Kevin said: “In the immediate future it’ll be virtual mentorship online from the athletes and thanks to technology the kids will also have access to the services. The plan would be that early next year we’ll do an on-court large scale event.”

He added: “Currently, we have 12-15 confirmed mentors and the majority of them play for the Great Britain national team. The idea is that they will support young people from their areas and help take them through the programme.

There are also a few people in Ireland that I’ve spoken to and currently the missing piece would be in Wales but the plan is to make sure we get that and are represented in all the countries.”

The commitment Kevin has shown to developing young people on and off the court was recognised in 2020 when he was named one of the “Top 20 Outstanding Black Men in Canada” by SHIFTER magazine.

Kevin admits he is delighted with the progress of NBYMP but now wants to take it to the next level by helping young people and simultaneously elevating basketball’s popularity here in the UK.

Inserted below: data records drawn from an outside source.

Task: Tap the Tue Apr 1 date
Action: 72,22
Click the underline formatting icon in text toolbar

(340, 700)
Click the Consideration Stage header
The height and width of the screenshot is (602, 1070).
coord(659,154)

He said: “There are guys like Luol Deng and Pops Mensah-Bonsu, who have grown up in the UK and  played at the highest level in the NBA. There are also female basketball players, such as Kristine Anigwe, playing in the WNBA. So, there’s no doubt the sport is growing with individuals like that acting as role models.

At grassroots level, when I was working with Basketball Scotland, their U16 team was extremely talented but they were just missing those additional resources to take them to the next level. That’s where I’m hoping NBYMP can help provide some of the holistic services to help improve that.”

Kevin added: “I’m very proud of how the programme has developed. I don’t think mentorship or the services we provide should be confined to one area - I think it should be received globally. So, for us to be able to expand to the UK is extremely exciting.”